Ballinakill Castle lies between Roscrea and Dunkerrin. The ruins can now be seen on the main Dublin-Limerick road (N7) about six kilometers on the Nenagh side of Roscrea. It is more of a fortified house than a true castle, similar to Cloncourse Castle. The exact date of the fortification is uncertain but is no earlier than 1580 when Pierce Butler of Paulstown bought land there. The three-story fortified house has long been gutted and only the shell remains of this large building. What is most impressive about the site however, is not the house but the impressive bawn around it. A bawn is very similar to the curtain walls of a castle. The bawn at Ballinakill is still one of the finest in the country.

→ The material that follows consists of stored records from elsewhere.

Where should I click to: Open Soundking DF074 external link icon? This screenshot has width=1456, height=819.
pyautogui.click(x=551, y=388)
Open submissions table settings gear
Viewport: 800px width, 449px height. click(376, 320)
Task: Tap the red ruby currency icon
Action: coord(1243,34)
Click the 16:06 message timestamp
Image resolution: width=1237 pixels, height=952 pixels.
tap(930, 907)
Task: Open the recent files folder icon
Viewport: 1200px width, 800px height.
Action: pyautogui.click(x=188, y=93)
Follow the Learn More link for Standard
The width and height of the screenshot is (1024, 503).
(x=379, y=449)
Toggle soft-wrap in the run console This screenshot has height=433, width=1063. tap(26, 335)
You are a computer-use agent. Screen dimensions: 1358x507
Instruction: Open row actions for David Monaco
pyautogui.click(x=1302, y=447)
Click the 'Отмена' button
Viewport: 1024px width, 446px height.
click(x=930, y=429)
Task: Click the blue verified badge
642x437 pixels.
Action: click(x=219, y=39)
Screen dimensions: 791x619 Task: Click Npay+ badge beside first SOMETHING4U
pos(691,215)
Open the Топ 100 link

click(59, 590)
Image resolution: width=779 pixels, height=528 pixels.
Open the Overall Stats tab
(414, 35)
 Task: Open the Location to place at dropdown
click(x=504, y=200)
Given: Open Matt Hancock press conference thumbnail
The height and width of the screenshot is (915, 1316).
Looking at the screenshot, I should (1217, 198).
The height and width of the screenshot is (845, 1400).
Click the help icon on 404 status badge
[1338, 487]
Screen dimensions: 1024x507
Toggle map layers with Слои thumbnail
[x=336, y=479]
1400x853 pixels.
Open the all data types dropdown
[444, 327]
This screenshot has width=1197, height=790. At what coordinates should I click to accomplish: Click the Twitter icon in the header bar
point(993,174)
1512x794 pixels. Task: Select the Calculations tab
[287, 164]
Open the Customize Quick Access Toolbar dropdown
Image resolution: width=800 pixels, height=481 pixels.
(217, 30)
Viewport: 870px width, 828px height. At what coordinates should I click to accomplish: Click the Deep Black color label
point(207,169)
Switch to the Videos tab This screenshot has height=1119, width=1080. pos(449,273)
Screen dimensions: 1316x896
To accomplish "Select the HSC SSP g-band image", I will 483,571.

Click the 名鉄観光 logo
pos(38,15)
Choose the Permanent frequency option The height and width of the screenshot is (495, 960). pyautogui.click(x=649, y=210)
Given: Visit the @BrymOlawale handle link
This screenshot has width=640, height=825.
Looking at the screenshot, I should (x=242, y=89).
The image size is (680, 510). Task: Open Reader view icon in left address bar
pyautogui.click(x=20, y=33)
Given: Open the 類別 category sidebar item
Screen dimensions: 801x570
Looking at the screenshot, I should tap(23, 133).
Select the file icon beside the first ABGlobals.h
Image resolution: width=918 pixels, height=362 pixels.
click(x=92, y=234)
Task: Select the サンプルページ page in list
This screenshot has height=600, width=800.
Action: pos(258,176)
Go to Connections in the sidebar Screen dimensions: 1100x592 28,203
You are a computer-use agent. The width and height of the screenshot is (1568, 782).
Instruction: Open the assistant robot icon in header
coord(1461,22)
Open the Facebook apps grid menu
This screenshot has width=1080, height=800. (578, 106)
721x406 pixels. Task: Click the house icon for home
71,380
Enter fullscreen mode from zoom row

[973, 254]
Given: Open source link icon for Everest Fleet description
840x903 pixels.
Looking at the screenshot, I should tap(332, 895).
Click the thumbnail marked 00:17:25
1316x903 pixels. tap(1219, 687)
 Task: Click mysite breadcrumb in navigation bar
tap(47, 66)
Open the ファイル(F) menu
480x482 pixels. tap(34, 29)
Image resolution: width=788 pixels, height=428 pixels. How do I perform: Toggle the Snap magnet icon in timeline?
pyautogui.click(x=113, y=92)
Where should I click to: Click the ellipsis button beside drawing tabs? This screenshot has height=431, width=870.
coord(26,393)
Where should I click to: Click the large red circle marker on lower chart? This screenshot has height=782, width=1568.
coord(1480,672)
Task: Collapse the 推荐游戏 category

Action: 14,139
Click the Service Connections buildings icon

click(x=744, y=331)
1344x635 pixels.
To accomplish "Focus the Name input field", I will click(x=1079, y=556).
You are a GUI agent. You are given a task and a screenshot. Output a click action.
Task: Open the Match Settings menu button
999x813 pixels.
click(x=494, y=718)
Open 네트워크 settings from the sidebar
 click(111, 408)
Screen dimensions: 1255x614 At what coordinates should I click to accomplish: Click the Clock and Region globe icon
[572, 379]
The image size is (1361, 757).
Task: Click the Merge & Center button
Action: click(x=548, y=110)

The castle was acquired by Sir Richard Stephens, who sold it in 1680 to a former Cromwellian soldier, Col. Charles Minchin. His descendants, two of whom were High Sheriffs of Tipperary, added a house at the southern end. Humphrey Minchin moved to England in 1760.

==Ancestry==
Walter Butler was a descendant of the Butler family – the Earls of Ormond. He was the son of Peter Butler of Roscrea. The "Roscrea" cadet branch of the family is in turn descended from the "Polestown" cadet branch.
- James Butler, 3rd Earl of Ormond
- Sir Richard Butler of Polestown, the second son of the 3rd Earl.
- Sir Edmund MacRichard Butler, the eldest son of Sir Richard.
- Walter Butler of Polestown, second son of Edmund MacRichard.
- Edmond Butler of Polestown, son of Walter.
- Peter Butler of Roscrea, second son of Edmond.